> [Exercise directions]: Reproduce the data starting with the line containing "Task: Click the pencil" and going on through the line containing "Looking at the screenshot, I should click(1326, 47).", swapping "pencil icon" for "edit icon" and leaving everything else as it is.

> [Records for the task]:
[Begin]
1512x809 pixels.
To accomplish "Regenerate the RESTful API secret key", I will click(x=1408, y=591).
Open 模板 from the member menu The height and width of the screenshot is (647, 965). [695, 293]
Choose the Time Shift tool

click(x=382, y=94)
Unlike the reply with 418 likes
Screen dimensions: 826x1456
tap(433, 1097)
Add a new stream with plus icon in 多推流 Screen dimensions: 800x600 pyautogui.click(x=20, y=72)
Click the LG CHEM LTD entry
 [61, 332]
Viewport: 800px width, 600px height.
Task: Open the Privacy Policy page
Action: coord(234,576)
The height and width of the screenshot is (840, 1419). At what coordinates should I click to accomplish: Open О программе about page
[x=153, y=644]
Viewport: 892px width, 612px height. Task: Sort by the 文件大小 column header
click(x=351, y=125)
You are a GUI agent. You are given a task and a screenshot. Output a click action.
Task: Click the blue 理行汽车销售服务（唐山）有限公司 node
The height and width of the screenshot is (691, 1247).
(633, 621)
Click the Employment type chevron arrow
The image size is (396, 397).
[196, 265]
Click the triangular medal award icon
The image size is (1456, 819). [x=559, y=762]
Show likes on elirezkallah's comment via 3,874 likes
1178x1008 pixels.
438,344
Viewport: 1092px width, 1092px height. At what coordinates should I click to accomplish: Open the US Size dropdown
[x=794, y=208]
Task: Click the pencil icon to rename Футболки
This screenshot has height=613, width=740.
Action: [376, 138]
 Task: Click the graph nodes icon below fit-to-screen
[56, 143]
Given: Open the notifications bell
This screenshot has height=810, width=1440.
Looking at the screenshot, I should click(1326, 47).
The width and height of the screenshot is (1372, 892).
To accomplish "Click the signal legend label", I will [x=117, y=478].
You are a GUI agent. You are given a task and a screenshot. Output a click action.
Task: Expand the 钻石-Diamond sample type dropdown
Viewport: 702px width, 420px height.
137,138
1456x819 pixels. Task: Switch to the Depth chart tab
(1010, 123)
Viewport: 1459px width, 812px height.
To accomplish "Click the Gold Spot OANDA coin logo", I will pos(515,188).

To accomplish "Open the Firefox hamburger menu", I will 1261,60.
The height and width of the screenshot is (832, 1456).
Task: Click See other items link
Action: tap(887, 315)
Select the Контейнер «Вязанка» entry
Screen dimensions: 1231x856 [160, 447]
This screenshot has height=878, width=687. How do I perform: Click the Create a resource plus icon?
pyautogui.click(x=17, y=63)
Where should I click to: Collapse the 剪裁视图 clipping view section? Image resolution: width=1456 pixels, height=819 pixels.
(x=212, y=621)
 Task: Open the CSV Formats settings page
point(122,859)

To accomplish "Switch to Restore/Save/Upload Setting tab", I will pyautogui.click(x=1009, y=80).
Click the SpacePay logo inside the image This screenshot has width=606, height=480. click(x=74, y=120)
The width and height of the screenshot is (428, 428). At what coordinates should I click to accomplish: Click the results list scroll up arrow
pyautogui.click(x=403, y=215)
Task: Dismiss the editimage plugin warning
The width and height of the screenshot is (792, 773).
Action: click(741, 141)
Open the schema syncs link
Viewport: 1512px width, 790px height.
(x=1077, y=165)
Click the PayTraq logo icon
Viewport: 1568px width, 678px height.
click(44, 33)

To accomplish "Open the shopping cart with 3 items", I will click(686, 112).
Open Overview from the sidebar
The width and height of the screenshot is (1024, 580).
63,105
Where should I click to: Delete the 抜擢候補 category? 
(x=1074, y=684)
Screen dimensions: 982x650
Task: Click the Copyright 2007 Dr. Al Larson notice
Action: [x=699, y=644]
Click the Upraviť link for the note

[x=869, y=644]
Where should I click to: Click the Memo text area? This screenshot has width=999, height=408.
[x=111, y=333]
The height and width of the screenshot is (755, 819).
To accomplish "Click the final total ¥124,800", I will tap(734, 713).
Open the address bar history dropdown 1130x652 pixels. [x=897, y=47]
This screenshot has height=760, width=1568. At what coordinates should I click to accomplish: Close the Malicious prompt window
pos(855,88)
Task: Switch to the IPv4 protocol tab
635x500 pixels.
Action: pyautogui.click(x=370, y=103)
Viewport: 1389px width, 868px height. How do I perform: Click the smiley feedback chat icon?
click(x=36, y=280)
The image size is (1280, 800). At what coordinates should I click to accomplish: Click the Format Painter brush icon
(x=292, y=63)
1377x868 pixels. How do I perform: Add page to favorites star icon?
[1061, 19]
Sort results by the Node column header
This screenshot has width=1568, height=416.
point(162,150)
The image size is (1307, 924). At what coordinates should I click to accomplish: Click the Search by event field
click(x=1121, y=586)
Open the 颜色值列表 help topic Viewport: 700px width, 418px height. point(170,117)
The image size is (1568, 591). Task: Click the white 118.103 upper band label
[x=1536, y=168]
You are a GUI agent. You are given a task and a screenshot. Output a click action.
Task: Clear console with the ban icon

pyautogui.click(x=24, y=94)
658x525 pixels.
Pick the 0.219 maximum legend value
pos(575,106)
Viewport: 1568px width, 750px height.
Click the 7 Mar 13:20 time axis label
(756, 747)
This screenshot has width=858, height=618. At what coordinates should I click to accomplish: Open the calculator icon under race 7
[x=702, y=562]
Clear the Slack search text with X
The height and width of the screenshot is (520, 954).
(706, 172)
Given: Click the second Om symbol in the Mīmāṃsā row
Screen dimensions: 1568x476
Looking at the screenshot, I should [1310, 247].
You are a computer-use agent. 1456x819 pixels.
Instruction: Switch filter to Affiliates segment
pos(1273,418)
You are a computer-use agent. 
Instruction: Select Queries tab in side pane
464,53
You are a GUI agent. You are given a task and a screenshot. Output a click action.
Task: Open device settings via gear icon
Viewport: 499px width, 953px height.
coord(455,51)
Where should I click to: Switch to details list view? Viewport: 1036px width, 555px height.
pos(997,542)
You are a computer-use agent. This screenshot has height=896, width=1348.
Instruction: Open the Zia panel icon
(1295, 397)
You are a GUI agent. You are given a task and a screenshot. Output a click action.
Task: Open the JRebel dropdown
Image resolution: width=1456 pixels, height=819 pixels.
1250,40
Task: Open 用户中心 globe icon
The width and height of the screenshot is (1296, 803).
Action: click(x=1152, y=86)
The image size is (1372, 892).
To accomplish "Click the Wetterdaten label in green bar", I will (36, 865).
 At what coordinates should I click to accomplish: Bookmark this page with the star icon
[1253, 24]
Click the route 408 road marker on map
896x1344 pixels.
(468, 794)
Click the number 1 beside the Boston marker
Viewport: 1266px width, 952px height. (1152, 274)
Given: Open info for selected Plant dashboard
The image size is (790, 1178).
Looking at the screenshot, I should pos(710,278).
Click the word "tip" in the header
[End]
> [The response]:
Task: Click the edit icon to rename Футболки
This screenshot has height=613, width=740.
Action: [376, 138]
 Task: Click the graph nodes icon below fit-to-screen
[56, 143]
Given: Open the notifications bell
This screenshot has height=810, width=1440.
Looking at the screenshot, I should click(1326, 47).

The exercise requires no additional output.